Kael turned toward the monolith. "This was a warning."
A rumble echoed through the canyon. The chains on the monolith trembled.
"We're not alone," Lira said, already backing away.
The stone cracked.
From the base of the monolith, something crawled out.
Not a beast. Not a man.
A chained knight, clad in rusted armor, face hidden behind a shattered helm. His chest bore a rune—one Kael didn't recognize. It pulsed with void-light.
"It's a Warden," Arin breathed. "A remnant of the Seal."
The Warden moved like drowning smoke, slow and inevitable.
Kael stepped forward, blade drawn. The rune flared, fire dancing along his arm.
The Warden raised its weapon—a cleaver made of fused bone and metal.
Then it charged.
Kael blocked the first strike, barely. The force sent him skidding backward, boots carving trenches in the stone.
Lira flanked the Warden, blades flashing. She struck the joints—shoulder, knee, hip. Sparks flew, but the Warden didn't slow. It backhanded her into the canyon wall.
Kael shouted and unleashed a burst of flame.
The Warden walked through it.
Only Arin's runes slowed it, her chalk marks glowing like stars on the canyon floor. When the Warden stepped into one, it froze for half a second—long enough for Kael to strike.
His blade bit deep into the chest. Fire poured in.
The Warden screamed—not in pain, but memory. A sound like a child weeping inside a furnace.
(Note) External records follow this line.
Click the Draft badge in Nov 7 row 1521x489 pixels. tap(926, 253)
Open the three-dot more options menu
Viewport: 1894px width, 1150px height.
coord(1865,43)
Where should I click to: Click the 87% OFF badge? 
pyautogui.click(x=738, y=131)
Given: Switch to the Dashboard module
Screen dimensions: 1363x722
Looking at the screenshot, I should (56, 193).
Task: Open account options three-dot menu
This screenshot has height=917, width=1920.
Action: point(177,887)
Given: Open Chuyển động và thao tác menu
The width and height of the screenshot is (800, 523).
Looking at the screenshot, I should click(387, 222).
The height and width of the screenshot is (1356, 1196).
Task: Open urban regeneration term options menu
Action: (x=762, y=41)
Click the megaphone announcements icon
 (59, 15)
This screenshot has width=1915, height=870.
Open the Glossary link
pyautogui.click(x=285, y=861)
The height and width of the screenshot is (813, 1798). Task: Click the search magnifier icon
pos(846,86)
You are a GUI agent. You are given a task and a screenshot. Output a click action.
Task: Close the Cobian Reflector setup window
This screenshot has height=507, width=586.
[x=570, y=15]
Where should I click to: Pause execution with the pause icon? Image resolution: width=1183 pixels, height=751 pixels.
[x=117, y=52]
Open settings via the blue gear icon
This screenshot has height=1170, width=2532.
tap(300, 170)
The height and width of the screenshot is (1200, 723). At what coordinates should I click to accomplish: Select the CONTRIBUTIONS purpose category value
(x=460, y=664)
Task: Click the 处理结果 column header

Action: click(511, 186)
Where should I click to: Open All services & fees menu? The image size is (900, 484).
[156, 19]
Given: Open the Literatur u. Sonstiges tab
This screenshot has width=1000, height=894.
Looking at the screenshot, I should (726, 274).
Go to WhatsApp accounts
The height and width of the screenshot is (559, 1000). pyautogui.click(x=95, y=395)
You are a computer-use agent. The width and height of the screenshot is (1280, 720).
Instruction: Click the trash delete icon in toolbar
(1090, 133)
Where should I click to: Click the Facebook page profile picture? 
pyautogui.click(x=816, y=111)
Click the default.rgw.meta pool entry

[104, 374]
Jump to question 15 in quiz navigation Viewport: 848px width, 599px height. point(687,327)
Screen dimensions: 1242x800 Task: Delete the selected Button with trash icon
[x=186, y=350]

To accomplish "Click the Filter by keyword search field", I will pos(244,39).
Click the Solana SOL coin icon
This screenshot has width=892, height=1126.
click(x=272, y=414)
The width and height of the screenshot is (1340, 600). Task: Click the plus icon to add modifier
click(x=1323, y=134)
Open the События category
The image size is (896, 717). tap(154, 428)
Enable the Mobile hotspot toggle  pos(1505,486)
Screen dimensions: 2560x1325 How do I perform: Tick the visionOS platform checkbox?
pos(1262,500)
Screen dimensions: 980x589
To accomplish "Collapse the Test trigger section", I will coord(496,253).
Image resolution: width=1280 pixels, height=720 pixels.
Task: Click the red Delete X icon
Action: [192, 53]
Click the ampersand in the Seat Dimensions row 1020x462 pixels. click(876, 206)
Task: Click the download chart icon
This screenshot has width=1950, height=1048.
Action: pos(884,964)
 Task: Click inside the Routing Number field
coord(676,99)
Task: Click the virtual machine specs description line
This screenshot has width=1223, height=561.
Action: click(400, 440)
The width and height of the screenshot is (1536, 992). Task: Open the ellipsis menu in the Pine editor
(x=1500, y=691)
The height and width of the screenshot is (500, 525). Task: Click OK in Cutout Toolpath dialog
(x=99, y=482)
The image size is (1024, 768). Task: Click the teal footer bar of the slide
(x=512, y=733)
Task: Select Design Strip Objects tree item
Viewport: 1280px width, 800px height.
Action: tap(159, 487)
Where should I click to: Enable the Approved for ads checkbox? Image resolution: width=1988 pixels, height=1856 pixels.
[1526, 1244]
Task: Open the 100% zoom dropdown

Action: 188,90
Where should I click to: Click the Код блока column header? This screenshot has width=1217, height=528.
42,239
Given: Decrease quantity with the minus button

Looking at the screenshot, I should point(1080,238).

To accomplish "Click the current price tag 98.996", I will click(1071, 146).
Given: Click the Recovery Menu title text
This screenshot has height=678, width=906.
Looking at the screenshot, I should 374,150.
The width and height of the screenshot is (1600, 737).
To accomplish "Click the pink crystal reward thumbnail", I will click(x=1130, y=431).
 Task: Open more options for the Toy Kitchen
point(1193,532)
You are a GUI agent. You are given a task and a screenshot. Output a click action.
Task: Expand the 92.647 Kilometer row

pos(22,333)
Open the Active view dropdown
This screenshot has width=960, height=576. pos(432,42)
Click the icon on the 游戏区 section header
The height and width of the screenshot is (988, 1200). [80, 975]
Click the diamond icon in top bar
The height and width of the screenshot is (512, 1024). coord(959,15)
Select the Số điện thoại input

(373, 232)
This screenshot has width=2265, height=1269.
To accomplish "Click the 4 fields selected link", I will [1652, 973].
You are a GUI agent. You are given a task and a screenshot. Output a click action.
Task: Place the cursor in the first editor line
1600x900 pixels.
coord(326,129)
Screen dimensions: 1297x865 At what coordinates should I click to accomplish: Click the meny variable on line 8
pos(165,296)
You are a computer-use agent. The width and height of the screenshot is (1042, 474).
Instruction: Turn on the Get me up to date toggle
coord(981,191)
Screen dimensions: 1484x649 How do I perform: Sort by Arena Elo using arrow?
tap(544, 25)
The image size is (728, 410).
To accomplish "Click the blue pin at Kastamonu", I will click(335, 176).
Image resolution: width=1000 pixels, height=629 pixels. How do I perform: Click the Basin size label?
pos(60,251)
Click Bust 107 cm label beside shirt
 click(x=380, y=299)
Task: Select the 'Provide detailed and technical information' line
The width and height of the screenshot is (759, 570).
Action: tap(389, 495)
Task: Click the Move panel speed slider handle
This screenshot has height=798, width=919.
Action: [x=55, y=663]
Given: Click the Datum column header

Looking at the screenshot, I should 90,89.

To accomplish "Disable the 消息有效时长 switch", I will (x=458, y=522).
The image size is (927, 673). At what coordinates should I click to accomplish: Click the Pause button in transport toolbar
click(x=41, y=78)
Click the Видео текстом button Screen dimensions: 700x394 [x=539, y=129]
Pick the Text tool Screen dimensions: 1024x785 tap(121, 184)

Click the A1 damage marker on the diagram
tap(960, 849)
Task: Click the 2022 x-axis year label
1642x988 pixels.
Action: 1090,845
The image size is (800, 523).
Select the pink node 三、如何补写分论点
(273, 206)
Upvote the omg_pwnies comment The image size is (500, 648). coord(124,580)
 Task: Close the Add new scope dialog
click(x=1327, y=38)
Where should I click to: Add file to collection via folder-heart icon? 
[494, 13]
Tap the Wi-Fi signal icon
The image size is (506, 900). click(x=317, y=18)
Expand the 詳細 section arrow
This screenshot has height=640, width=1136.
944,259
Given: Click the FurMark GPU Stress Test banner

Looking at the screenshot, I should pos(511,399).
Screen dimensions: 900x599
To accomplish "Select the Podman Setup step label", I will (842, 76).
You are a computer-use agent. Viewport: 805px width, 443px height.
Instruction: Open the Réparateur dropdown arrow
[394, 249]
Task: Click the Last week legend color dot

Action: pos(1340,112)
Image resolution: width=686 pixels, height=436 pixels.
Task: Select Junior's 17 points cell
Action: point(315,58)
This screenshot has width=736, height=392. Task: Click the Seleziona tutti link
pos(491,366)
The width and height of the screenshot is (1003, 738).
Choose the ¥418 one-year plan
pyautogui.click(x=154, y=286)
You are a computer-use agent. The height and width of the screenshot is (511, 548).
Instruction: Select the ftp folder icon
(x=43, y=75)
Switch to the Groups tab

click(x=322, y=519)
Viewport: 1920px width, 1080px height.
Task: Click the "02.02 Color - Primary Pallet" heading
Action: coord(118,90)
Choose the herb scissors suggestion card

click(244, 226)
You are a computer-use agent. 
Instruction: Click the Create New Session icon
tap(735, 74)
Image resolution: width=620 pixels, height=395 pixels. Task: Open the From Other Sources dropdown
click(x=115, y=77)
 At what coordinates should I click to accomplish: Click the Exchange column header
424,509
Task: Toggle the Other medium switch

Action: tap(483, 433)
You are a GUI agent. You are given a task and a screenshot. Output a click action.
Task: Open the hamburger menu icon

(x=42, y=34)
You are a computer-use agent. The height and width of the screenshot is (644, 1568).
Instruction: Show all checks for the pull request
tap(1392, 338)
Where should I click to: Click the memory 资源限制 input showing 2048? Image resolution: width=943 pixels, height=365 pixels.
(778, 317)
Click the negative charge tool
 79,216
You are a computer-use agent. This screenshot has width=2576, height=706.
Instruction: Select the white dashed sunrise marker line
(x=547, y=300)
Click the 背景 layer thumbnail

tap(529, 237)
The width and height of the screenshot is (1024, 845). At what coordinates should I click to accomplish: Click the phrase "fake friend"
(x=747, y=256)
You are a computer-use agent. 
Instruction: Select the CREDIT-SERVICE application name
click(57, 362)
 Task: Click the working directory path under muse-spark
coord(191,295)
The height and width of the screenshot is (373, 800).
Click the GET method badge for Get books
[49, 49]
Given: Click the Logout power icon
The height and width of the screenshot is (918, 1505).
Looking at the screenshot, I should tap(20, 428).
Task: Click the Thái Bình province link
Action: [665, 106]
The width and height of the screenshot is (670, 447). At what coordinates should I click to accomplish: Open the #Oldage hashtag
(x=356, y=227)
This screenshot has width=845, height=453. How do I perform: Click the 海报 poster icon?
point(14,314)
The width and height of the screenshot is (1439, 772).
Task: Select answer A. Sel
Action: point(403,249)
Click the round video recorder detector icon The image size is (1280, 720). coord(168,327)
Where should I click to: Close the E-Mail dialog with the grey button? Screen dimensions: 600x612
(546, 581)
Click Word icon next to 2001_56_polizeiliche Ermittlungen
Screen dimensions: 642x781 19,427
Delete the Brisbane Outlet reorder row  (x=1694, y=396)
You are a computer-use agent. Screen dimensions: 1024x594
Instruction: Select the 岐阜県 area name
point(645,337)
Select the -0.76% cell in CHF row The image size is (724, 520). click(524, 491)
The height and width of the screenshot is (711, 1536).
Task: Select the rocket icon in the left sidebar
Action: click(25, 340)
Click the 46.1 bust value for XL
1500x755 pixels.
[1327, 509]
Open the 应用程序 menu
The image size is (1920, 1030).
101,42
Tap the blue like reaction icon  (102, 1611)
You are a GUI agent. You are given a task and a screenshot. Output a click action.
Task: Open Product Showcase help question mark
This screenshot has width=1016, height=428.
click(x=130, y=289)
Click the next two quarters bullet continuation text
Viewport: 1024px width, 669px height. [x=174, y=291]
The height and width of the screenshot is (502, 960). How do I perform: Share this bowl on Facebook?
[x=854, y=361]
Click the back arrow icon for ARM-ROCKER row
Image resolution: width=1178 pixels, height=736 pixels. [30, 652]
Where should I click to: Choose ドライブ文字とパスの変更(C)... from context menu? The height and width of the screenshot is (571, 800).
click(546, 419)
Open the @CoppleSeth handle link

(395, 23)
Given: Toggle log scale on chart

Kael drove the blade deeper.
Unleash.
He obeyed.
Flame roared from within the Warden, cracking its armor, burning through whatever bound it. The rune on its chest dimmed—then shattered.
It collapsed.
Smoke and silence.
Kael fell to his knees, chest heaving.
Lira limped to his side, bleeding from her temple.
Arin crouched beside the remains. She pulled something from the ashes—a chain-link, etched with a rune.
"A memory-chain," she said. "Not like the shard. This one binds."
Kael took it. The moment he touched the metal, he felt it lock around something inside him.
Not painful.
Just final.
"It's not just a key," Arin said. "It's an oath."
Kael looked down at the ashes of the Warden.
"To protect the Seal?"
"No." Arin looked up at the monolith.
"To break it."
Later that night, as they camped near the canyon rim, Kael sat alone with the chain-link. The rune carved into it shimmered faintly—no longer void, but something else. Something incomplete.
Arin approached and sat beside him.
"You changed when you killed it."
He nodded. "The rune… it's growing."
"It'll keep growing," she said, voice soft. "Until you're something else."
Kael stared at the stars.
"Something like her?"
Arin didn't answer.
The wind howled across the stone.
Kael clutched the memory-chain, and for the first time, he wondered:
Was the fire inside him his own...
Or was it just another whisper in the dark?